• Exercise objective: Skip the pictures, please, and write out exactly every line from the one containing "The image size" through the end of the listing below.

● ● ● ● ● ● ●

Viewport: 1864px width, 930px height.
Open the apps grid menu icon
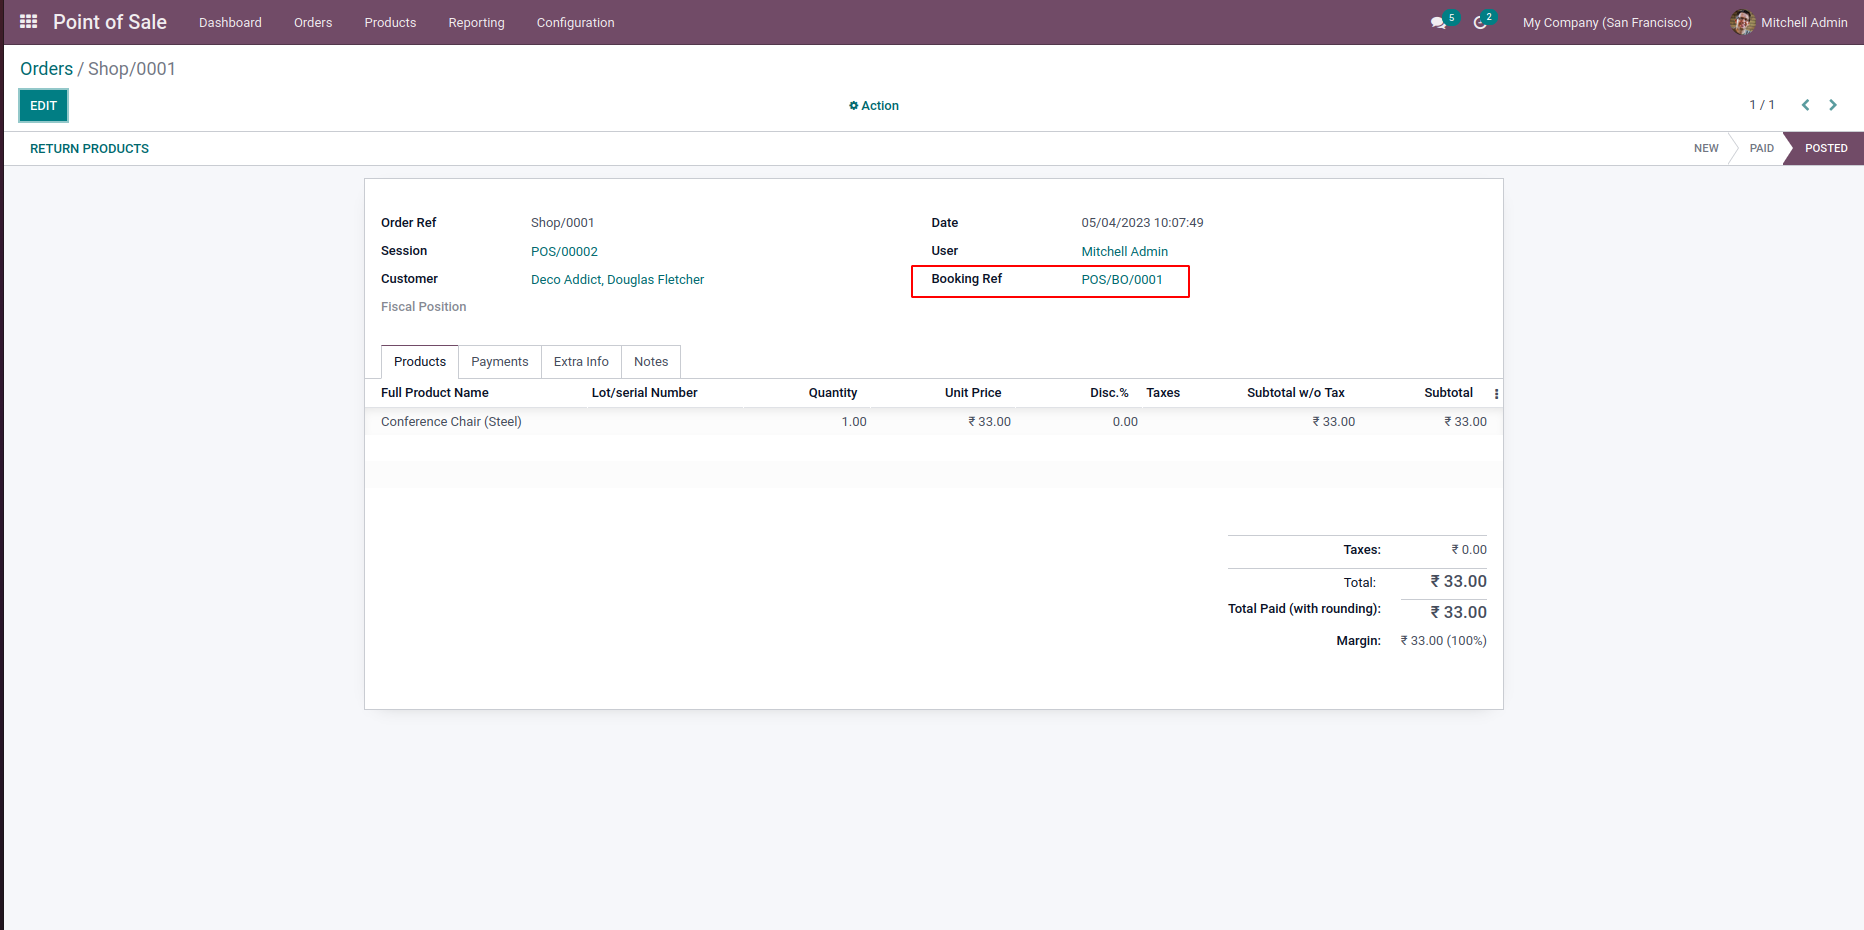pos(28,22)
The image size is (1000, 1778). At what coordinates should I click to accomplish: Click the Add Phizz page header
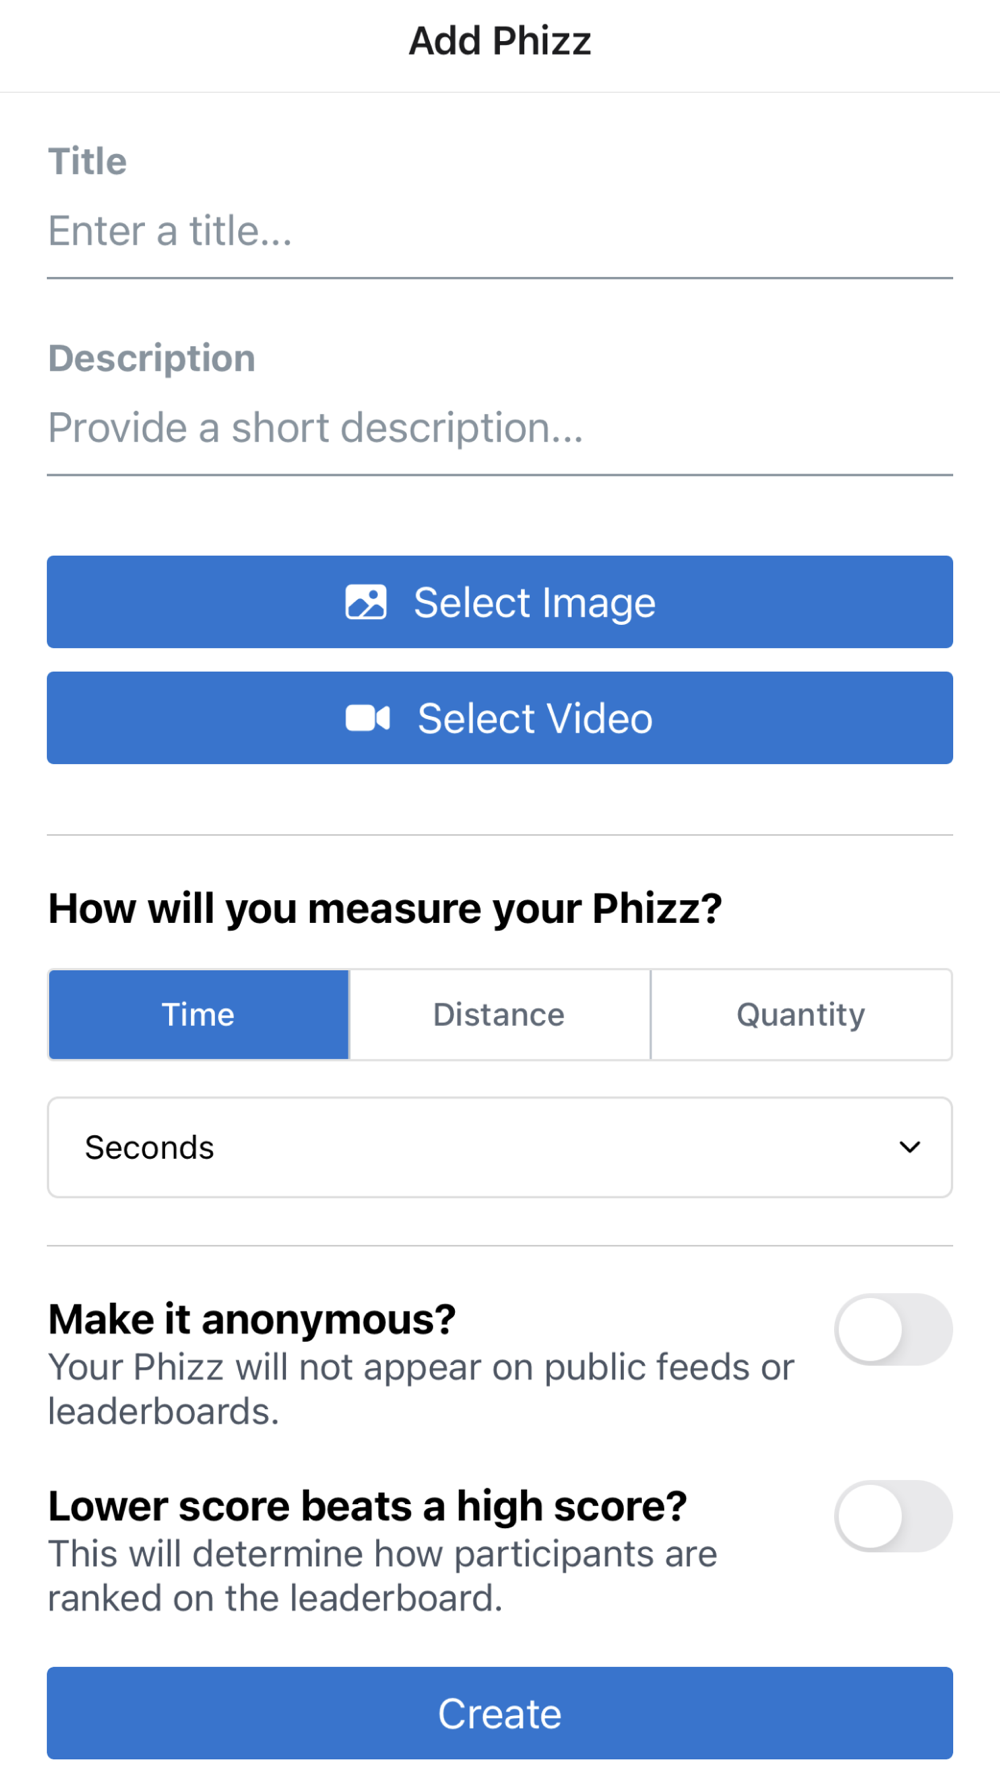click(499, 41)
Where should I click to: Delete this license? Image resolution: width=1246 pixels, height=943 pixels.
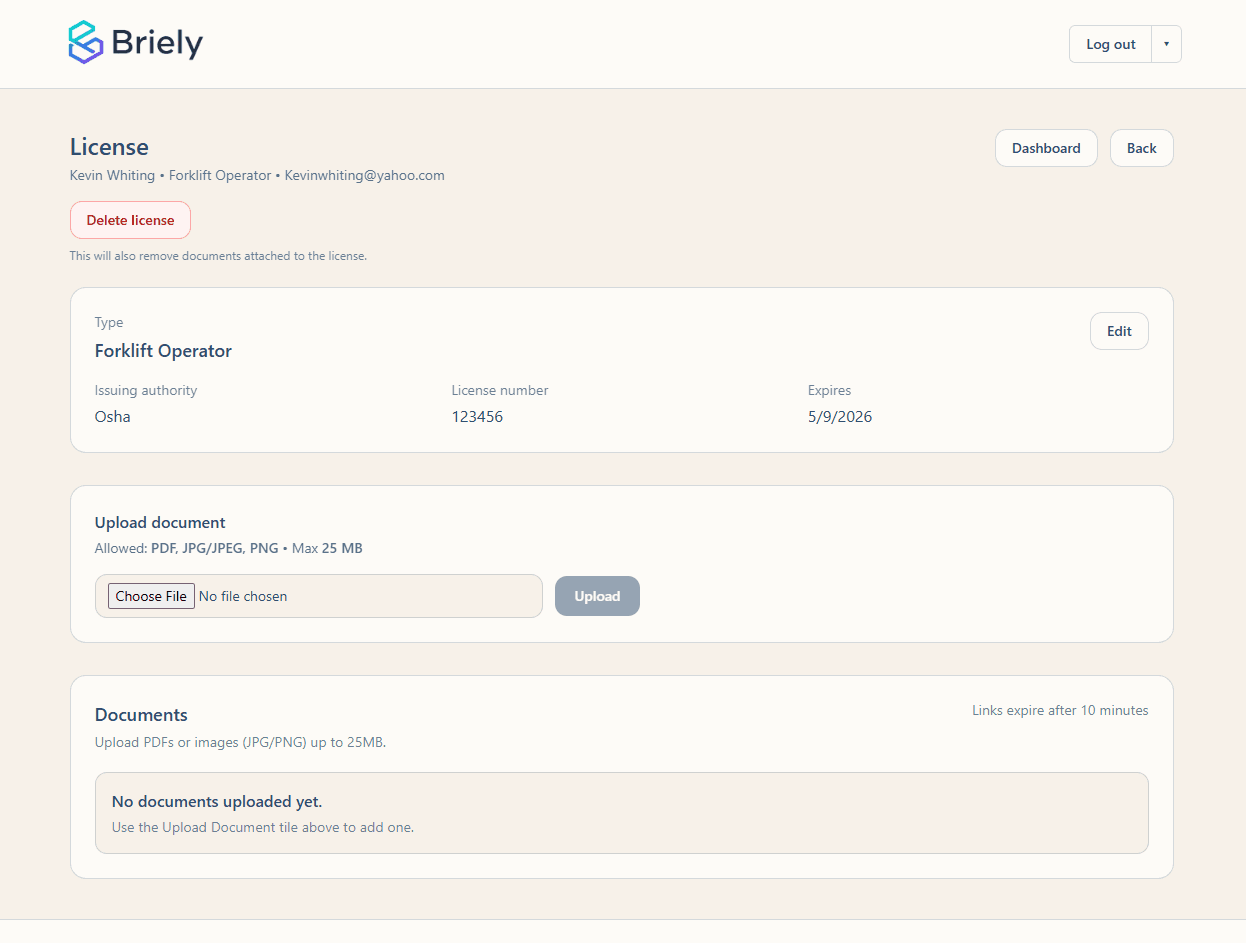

● ● ● ● ● ● ●

• Output of the exercise:
The image size is (1000, 1778). At what coordinates should I click to accomplish: Click the Add Phizz page header
click(499, 41)
Where should I click to: Delete this license? Image resolution: width=1246 pixels, height=943 pixels.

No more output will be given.